My friend Missy pointed out that I haven’t explained anything about the wheres and whys and whos of this trip and that’s unlike me. She’s right. I am remiss.
I’m in Spain for 2 weeks, one of those weeks with my friend Corey, who I toured with on The Producers
Apparently it’s my summer for hanging out with Producers’ kids (see also Ryan McAlpine).
Corey had time off and wanted to go somewhere. I always want to go somewhere and lack only someone who wants to go with me. He said Spain or France? I said Spain. Ergo and voila, here we are.
I picked Spain because some of my favorite artists came from here or worked here (Hemingway, Goya, Picasso, Dali) and I hope to absorb some of their inspiration. I’m also here to extend my “Year of the Road Trip” by driving around Spain, which is an adventure that deserves a post of its own so I’ll write about that tomorrow.
Today you’ll get the last bits of our madhouse dash through Barcelona where the sights swung the entire length of the spectrum from pedestrian to mind blowing.
The Chocolate Museum (the Museu de la Xocolata) falls into the pedestrian category even though the museum tickets are chocolate bars. This must be a new thing because they also have a ticket machine like the kind you see in the subway and I definitely saw a girl ahead of me try to stick her candy bar “ticket” into the machine before the guard stopped her and let her in the door. I wonder how much melted chocolate is in that machine…
The museum is light on information and has terrible audio visual displays involving slide carousels like a vacation from 1975, but it does display some intricate chocolate sculptures:
And they have a cafe where we ordered hot chocolate so dense it was less a drink than a melted candy bar.
We followed this ho-hum experience with La Sagrada Familia, which is easily the most awe inspiring cathedral I’ve seen in any country.
Designed and begun by Antoni Gaudi, who built a 1:10 scale model UPSIDE DOWN using wire and bags of lead shot to show the proper curve of the parabolas and archways.

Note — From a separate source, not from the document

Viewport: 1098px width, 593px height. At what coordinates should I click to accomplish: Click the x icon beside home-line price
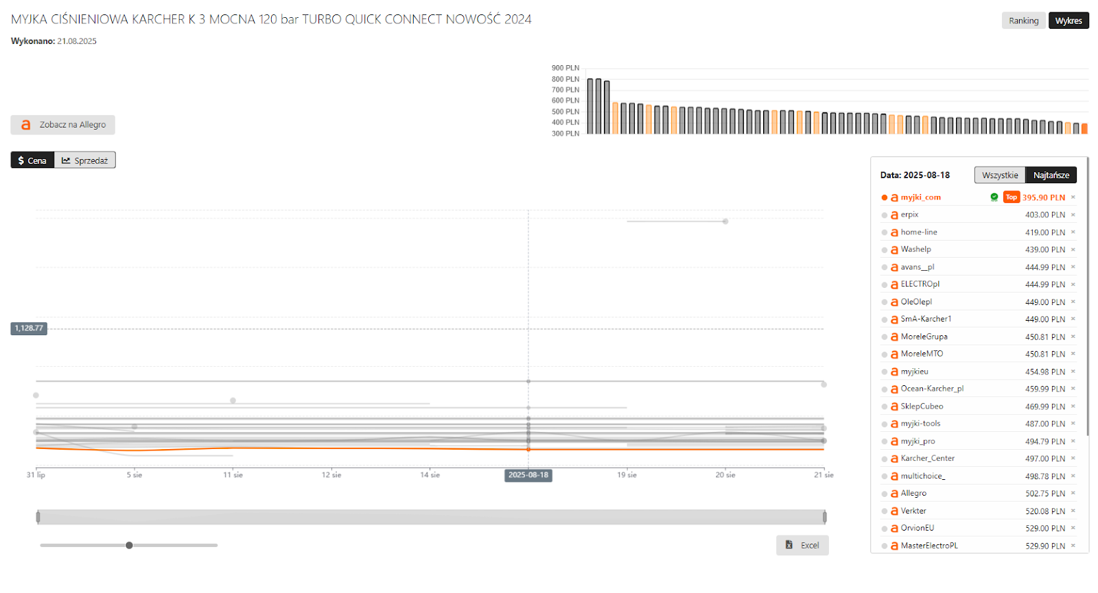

The scale makes it almost impossible to photograph, though the interior is easier than the exterior.
I love that woman in front :)
The light is tremendous
And everyone bumps into everyone else because we’re all looking up. Stunning.
They put a couple elevators in, like the Basilica in Zaragoza, so you can travel to the top of the cathedral and then walk down a tight twisty staircase
Looking out the windows at rooftop views of Barcelona
That it’s unfinished makes this cathedral even more awe inspiring. Gaudi worked on it for 50-ish years and left detailed models and blueprints that were subsequently destroyed by looters during the Spanish Civil War in the 1930s. Engineers and designers spent years reconstructing his models from the wreckage and going ahead with the cathedral construction and they estimate they’ll complete it by the middle of this century. Meanwhile, cranes and tarps interfere in every picture:
There are a lot of things that would bring me back to Spain but getting to see the completed Sagrada Familia is at the top of the list.
It was Corey’s last night so we found a great restaurant and had paella. Ours was delicious but less photogenic than this one that I took in the Mercat
And then Corey left at the literal crack of dawn to fly to Madrid and catch his flight back to the states. It’s been such a fun trip with him and I’d do it again in a second.
Bye Corey!
Tomorrow: on my own in Spain.
1. I’m going to claim to be Andorran just so I can forevermore spell “chololate” “xocolata.”
2. I wonder if Gaudi is having a big dead gay conniption fit as engineers get one thing after another off by like one-one-hundredth of a degree.
3. One very minor correction: I know that you don’t lack people who want to travel with you!
Actually Gaudi knew he would be passing over the cathedral to other engineers. From all accounts, he named his successor and seemed pleased that it would be a collaborative effort.
And 2. you are the next person on my list to take a trip with me. Start thinking of a place!